The United States and European governments will coordinate in fighting against ransomware attacks, which have surged in number in recent years, the U.S.’s top security official said Tuesday.
“We have now a new ransomware working group to address the scourge of ransomware that has hurt the U.S. so much, and so many other countries. We understand that the vulnerabilities of one, that we all share those vulnerabilities,” Secretary of Homeland Security Alejandro Mayorkas said after meeting with European ministers for justice and home affairs in Lisbon.
“This is something we share, that increase of ransomware attacks during the pandemic, and that is an area where for sure we can do more together,” said Ylva Johansson, the EU’s home affairs commissioner.
Cybercriminals shut down the largest gasoline pipeline system in the U.S, run by a company called Colonial, and the U.S. operations of meat processing company JBS in May. In Ireland, a ransomware attack crippled the country’s health care system the same month.
Security experts have pointed to cybercriminal groups based in Russia for the attacks.
A joint EU-U.S. statement said the EU and U.S. would work together “through law enforcement action, raising public awareness on how to protect networks as well as the risk of paying the criminals responsible, and to encourage those states that turn a blind eye to this crime to arrest and extradite or effectively prosecute criminals on their territory.”
Mayorkas said the EU and U.S. want to fight the attacks “through the sharing of information, … through the exchange of best practices and working together.”

**GIVEN DATA**
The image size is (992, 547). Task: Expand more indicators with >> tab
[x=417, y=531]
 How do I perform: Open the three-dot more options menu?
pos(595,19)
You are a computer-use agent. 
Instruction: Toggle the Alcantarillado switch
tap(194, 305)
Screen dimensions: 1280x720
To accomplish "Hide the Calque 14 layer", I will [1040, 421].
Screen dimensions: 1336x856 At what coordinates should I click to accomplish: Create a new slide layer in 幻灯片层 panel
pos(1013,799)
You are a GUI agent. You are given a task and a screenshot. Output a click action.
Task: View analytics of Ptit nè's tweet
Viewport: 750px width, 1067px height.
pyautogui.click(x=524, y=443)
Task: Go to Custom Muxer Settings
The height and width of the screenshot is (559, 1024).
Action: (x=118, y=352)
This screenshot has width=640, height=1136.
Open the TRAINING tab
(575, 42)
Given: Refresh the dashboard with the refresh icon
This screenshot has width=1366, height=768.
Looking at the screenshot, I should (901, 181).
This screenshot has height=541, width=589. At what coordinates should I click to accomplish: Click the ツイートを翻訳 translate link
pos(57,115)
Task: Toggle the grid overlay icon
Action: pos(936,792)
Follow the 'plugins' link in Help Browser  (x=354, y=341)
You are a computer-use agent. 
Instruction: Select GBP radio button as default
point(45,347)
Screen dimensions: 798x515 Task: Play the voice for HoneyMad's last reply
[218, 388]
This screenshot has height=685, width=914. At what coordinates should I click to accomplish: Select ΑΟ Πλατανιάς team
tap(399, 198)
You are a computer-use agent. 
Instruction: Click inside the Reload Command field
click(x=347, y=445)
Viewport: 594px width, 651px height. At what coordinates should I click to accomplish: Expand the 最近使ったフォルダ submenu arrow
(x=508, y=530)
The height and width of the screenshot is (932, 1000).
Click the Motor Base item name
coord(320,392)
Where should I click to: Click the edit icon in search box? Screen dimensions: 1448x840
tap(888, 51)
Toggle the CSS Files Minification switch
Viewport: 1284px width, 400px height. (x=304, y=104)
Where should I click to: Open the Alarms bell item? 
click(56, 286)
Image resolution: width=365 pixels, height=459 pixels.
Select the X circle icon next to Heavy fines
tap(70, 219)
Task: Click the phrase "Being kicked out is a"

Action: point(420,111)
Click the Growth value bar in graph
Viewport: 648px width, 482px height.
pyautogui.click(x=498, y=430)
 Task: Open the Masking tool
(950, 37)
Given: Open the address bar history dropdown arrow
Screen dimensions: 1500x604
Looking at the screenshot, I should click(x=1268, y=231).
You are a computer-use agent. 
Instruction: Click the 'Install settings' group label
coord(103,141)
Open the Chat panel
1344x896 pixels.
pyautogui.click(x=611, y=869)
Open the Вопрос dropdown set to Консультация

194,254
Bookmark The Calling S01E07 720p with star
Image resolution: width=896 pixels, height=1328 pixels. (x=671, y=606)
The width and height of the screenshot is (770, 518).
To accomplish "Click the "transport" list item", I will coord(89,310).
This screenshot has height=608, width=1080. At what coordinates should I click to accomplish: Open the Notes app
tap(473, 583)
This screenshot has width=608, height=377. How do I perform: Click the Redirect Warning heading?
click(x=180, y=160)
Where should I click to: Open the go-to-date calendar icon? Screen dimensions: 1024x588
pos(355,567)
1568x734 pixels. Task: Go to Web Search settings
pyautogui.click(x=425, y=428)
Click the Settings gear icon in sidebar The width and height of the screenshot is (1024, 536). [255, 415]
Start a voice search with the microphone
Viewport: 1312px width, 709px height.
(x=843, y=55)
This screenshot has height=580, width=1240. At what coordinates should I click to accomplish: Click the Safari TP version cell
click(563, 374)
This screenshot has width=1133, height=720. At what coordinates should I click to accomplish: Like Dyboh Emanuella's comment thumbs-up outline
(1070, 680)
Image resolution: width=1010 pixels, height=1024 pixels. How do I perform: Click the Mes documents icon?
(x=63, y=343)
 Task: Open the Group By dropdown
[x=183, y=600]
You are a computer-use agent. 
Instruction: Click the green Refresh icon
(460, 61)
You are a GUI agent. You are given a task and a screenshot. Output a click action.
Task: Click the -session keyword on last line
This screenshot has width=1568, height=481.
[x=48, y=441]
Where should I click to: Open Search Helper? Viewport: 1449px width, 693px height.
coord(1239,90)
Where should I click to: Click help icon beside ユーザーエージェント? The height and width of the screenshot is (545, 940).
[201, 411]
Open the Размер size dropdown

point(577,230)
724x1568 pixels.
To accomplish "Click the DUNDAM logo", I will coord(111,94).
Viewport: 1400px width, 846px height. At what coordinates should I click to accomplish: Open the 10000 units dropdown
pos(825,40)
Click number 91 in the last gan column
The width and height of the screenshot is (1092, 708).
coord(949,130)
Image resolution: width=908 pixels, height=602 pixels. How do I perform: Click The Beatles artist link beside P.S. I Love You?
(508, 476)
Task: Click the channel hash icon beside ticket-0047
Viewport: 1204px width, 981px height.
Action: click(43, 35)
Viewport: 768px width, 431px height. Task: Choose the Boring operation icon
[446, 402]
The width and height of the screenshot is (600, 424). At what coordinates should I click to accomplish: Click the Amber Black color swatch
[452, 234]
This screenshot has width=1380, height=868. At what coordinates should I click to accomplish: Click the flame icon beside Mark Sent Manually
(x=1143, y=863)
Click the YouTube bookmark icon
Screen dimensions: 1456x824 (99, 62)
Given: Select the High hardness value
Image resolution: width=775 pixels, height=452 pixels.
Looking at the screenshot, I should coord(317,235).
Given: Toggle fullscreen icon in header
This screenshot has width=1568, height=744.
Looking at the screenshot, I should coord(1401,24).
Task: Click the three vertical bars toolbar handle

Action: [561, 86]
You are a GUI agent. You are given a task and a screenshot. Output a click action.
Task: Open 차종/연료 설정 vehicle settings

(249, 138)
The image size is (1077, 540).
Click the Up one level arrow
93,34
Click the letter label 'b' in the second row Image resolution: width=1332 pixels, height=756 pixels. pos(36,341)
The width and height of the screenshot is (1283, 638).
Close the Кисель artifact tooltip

**EXERCISE PROMPT**
According to the ransomware article, in which city did Mayorkas meet with European ministers for justice and home affairs? The material that comes after the article has no connection to it.

**RESPONSE TO THE TASK**
Lisbon